Per arrivare ad essere un campionissimo bisognava fare una certa trafila, soprattutto perché il regime favoriva sportivi graditi a Mussolini. Nel ’24, però, Bottecchia riesce a fare il salto. All’epoca il Tour era una corsa durissima e Girardengo, per timore di brutte figure, sceglie di non partecipare. Il fascismo, così, decide di aderire alla sottoscrizione della Gazzetta dello sport e di mandare in Francia il piccolo mitragliere del Carso. Così lo chiamavano. In quell’edizione, poi, un po’ per protesta nei confronti di Desgrange (il patron del tour), un po’ perché Bottecchia aveva già vinto le prime tappe, va in scena la celebre rivolta di fratelli Pellissier: Henri, il maggiore dei 3 e detentore del titolo, per denunciare le condizioni proibitive in cui i corridori erano costretti a correre, durante una tappa si fermò e chiamando a sé i giornalisti rilasciò la famosa dichiarazione che i ciclisti non erano forzati della strada. Verrà squalificato e Bottecchia vincerà il tour. Anche l’anno successivo.
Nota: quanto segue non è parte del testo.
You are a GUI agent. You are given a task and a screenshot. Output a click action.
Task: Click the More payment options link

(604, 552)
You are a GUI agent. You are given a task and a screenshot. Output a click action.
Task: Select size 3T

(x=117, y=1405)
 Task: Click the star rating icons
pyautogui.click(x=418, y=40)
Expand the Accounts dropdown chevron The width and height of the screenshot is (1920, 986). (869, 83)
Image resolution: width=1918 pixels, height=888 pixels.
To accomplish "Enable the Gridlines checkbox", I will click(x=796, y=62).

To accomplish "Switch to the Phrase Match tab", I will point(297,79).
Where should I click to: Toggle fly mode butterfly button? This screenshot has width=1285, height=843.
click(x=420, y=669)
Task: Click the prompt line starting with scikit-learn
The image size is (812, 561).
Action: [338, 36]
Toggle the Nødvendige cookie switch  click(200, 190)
Quali erano i rapporti di Bottecchia con il regime?
Bottecchia era emigrato in Francia e non ha mai preso la tessera del partito fascista. Questo già dice qualcosa. Se avesse voluto rimanere in Italia, gli sarebbe bastato iscriversi e qualche lavoro lo avrebbe trovato. Quando correva e si trovava nella condizione di dover rilasciare dichiarazioni, non ha mai detto di vincere per l’Italia o per Mussolini. Insomma, non si è mai esposto come Girardengo. E per questo aveva ricevuto alcune lettere minatorie da simpatizzanti del regime che lo accusavano di essere un ingrato; quando il Tour passò da Nizza, ad esempio, la direzione della corsa gli permise di svestire la maglia gialla e arrivare in modo anonimo per tutelarsi dalle minacce che già aveva ricevuto. Nel ’24 mancava Girardengo, campionissimo ben visto dal regime, di conseguenza mancava l’Italia: suo malgrado Bottecchia fu obbligato al ruolo dell’eroe, ad essere alfiere dell’italianità, il portabandiera (fascista) in terra transalpina. Ma in realtà a lui interessava solo correre. E vincere.
Aveva simpatie politiche?
Si dice avesse tendenze socialiste-anarchiche. Alcune leggende, addirittura, raccontano che fosse amico di Bordiga, ma confermarle è difficile. Sicuramente l’andare in Francia gli fece sempre avere una prospettiva differente sulle vicissitudini dell’Italia, uno sguardo che ha sempre mantenuto, tanto da essere accusato di essere un corridore filo-francese. E in effetti correva con l’ottica francese: gareggiava per vincere, non per inneggiare alla potenza dell’Italia. E poi se finisci in squadra con Henri Pellissier, anarchico e libertino, era veramente difficile sostenere il regime.
Cosa rappresentava la bicicletta per Bottecchia?
Per lui la bici non era un mezzo di affermazione politica o sociale. Era una protesi del suo corpo. Ovunque andasse la portava con sé: in guerra, in Francia e anche in Italia, dove ha impiegato i soldi vinti nelle corse per crearne una fabbrica. Era una passione totalizzante, completa. Un mezzo di elevazione spirituale.
E il ciclismo di quei tempi?
Era una carovana che portava festa, che sollevava dalla normalità e dal lavoro duro. Era un potente spot e per questo il fascismo cercò di impossessarsene subito. Il calcio era seguito, certo, ma la bici, con la metafora della fatica e del lavoro, aveva un valore decisamente diverso.